Com capacidade para tratar 150 toneladas por dia, vai ser instalada na base petrolífera do Cuanda, numa área de nove mil metros quadrados, podendo criar cerca de 30 postos de trabalho na fase operacional.
 Para o efeito, a  Angola Environmental Servicos, Lda, proprietária da futura estação, realizou na sexta-feira uma consulta pública para a apresentação do resumo não técnico do estudo de impacto ambiental.
A futura estação de tratamento visa reduzir até um por cento dos níveis de contaminação das águas e solos onde se explora o petróleo bruto, através da recuperação de 99 por cento dos óleos presentes nas aparas e lamas de perfuração de poços, para a sua reutilização.
 A estação de tratamento vai contar, numa primeira fase, com três unidades de dessorção termal (UDT), que podem tratar de forma conjunta 150 toneladas de aparas de perfuração contaminadas por dia, cuja segunda etapa prevê instalar mais duas UDT.
O processo de tratamento envolve a separação termal da matéria-prima a baixa temperatura, resultando na produção de óleo, água e sólidos (pré-secos).
O óleo recuperado vai ser enviado de regresso aos fabricantes de lamas de perfuração, enquanto a água recuperada vai ser adicionada aos sólidos secos, no sentido de prevenir a criação de poeiras antes da deposição em aterros.
 O director de operações da empresa, Motuzalem Sukete, disse que o processo de recuperação e consequente tratamento de aparas de perfuração contaminadas com óleo, vai permitir a redução de desperdícios e melhorar significativamente a sua qualidade, antes da sua deposição, o que constitui um evidente benefício ambiental.
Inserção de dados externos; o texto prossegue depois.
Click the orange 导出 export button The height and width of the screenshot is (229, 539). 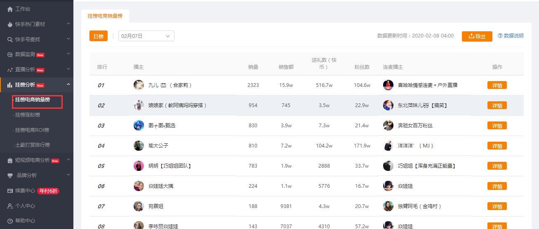click(x=477, y=36)
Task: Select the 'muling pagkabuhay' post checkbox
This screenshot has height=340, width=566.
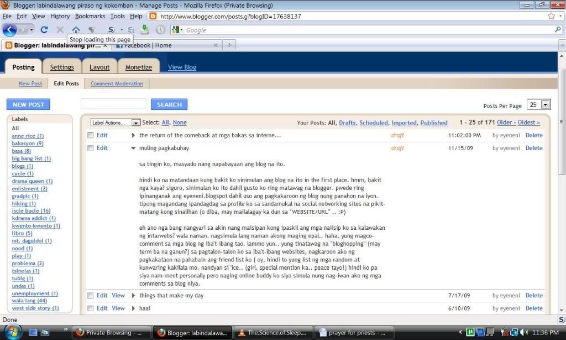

Em relação à consulta pública, Motuzalem Sukete disse que o processo se destinou a identificar as comunidades afectadas directa ou indirectamente e informar todas as partes acerca das actividades propostas e do processo como tal.
“Esta consulta visou, igualmente, dar às partes interessadas uma oportunidade de porem questões e comunicarem as suas preocupações em relação às actividades propostas, de forma a identificar e avaliar os potenciais impactos ambientais do processo”, explicou.
 O chefe de secção dos serviços comunitários do Soyo, Lourenco Komba, em representação da administradora municipal, considerou oportuna a instalação da referida estação de tratamento por se evitar, desta forma, os perigos de contaminar os solos e a água da região.